# Pruess lake



## flydaddy834 (Sep 11, 2007)

has anyone heard of this place? Its way out west on the boarder of NV and noticed it had some size to it. No towns anywhere around this place and doubt a whole lot people go out that far and I imagine those who do wont want to share anything but still thought it was worth a shot.


----------



## TubeDude (May 20, 2009)

*I have been trying to get out there myself for the past 3 or 4 years. I know guys who have lived in Baker, NV or Delta UT who have fished it. It is the only place in Utah where you can catch Sacramento perch. They are like crappies only they get up to about 4 pounds. Caught lots of those a couple of places in California. Nice as a novelty but no better than wipers or walleyes...or even big perch.

The lake also has channel cats, largemouth bass, bullheads and of course carp. Not sure of any other species.

There is a dam at the north end and you can launch a small boat from the bank there. No ramp. Supposedly the best fishing is late spring (May) during and after the spawning period for the Sacramento perch. They will hit flies and lures but the "locals" just fish them with worms...either on the bottom or under a bobber.
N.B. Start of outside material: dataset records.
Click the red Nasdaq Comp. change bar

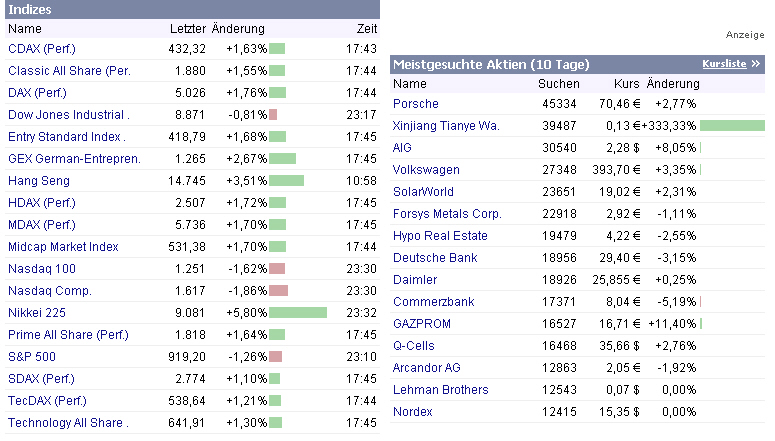pyautogui.click(x=277, y=291)
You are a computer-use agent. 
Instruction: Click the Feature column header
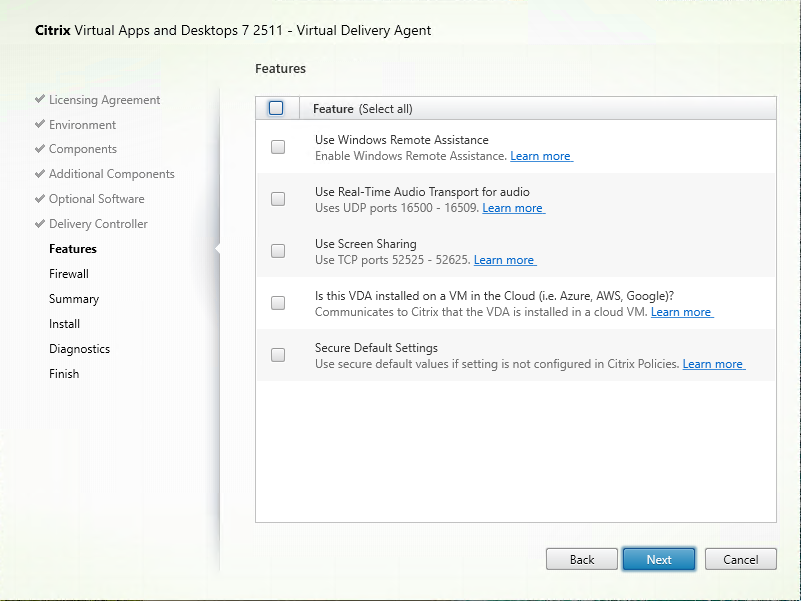333,109

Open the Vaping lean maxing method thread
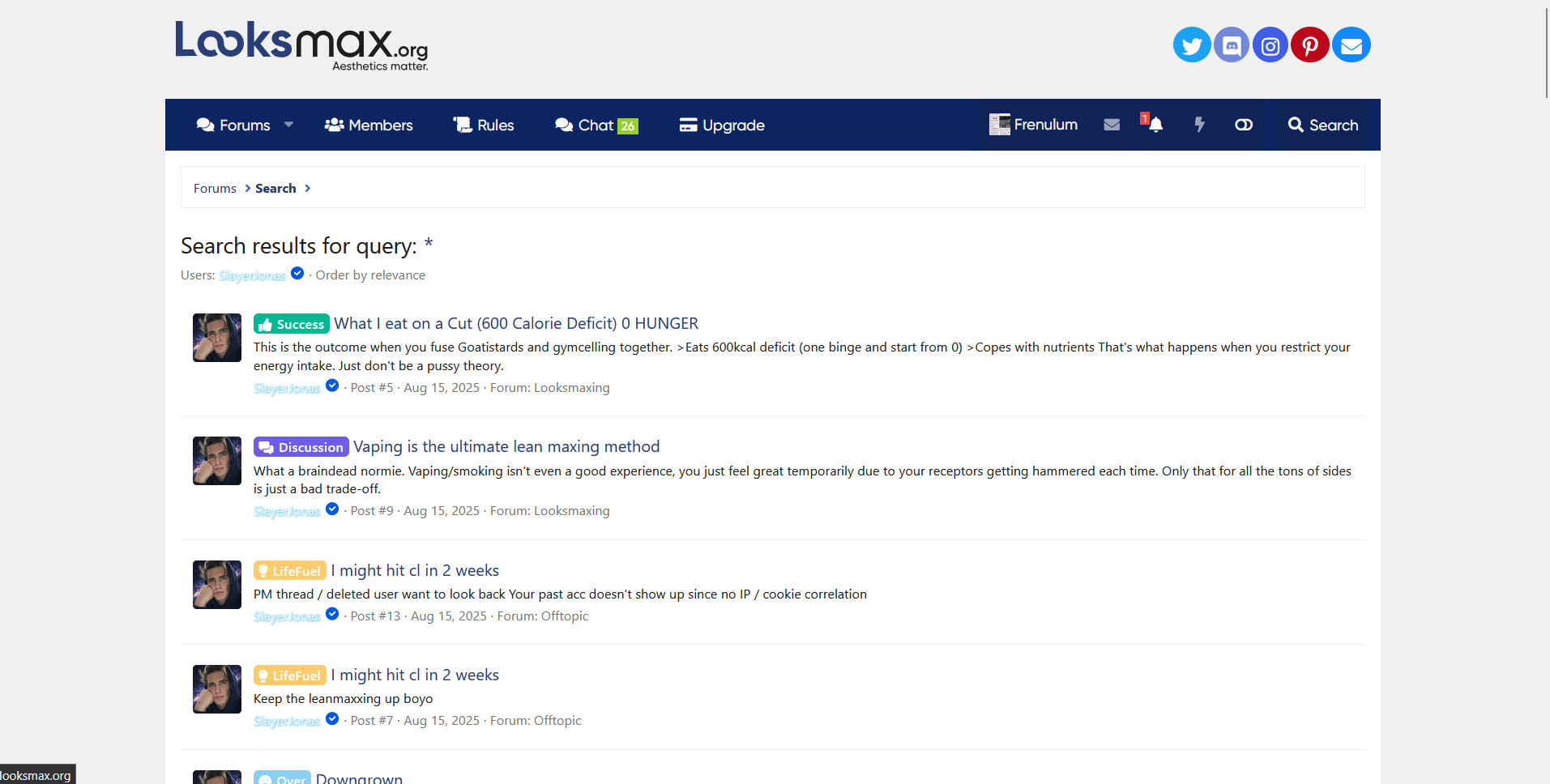(506, 447)
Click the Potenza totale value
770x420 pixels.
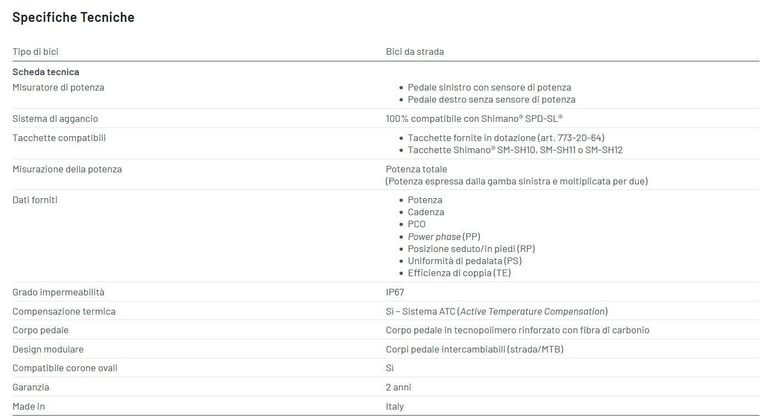pyautogui.click(x=416, y=169)
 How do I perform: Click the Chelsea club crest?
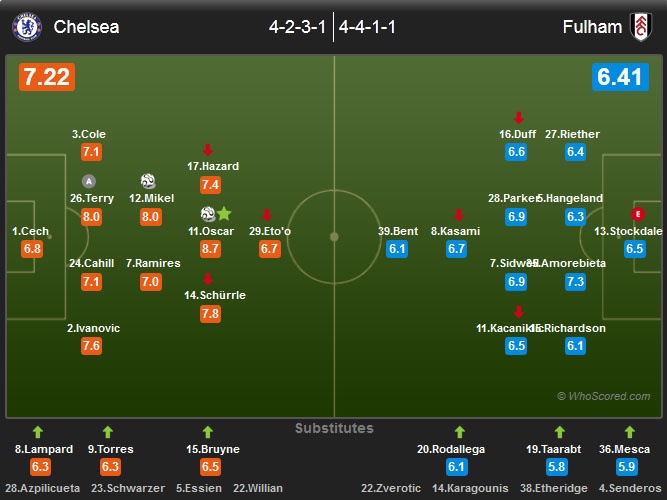[28, 27]
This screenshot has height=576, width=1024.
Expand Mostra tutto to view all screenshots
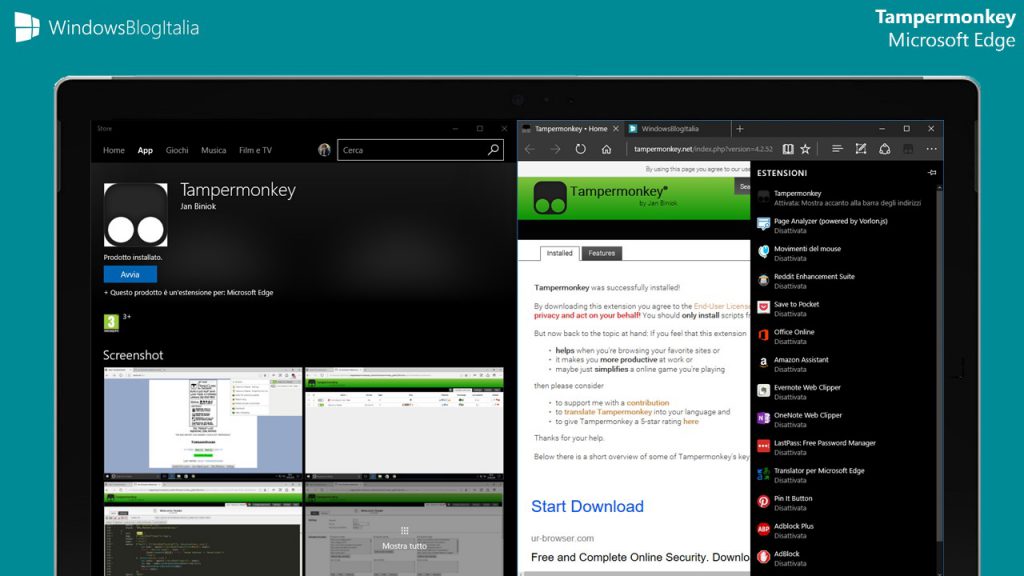(x=403, y=541)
It is a long drive and I am sure that the high gas prices are what keep more folks from just doing a quick drive out to check it out. *


----------



## flydaddy834 (Sep 11, 2007)

sacremento perch huh thats a new one for me. thanks tubedude for that info thats cool of you to share that with us all. it is a hek of a drive looking at the map but I would think that with its size its gota hold some fatties. I was hoping for trout though as that is what I would be going after. seeing a perch though running 4lbs has got to be fun not to mention tasty. again thanks man for a huge lesson in sacremento perch bet your the only one who knew that. I love learning things that I would never have known other wise very cool to share with us.


----------



## flydaddy834 (Sep 11, 2007)

totally spelled it wrong better catch it before someone else does.


----------



## flydaddy834 (Sep 11, 2007)

just googled some pictures of sacramento perch wow cool looking fish looks like a rock fish out of the ocean kinda.


----------



## Riverrat77 (Sep 7, 2007)

I've heard stuff about folks running it down for irrigation too but having never been there, I couldn't tell ya for sure. Its been on the list of places to go see. I've heard its got good catfishing and the Sac. perch bit too but wasn't aware they got that big. Good info.


----------



## wyogoob (Sep 7, 2007)

Dangit, I didn't know that was there. Two weeks ago I came across Utah on Hwy 50 with time to kill, could have easily went down there.

Thanks for the info, I'll put it on my list.


----------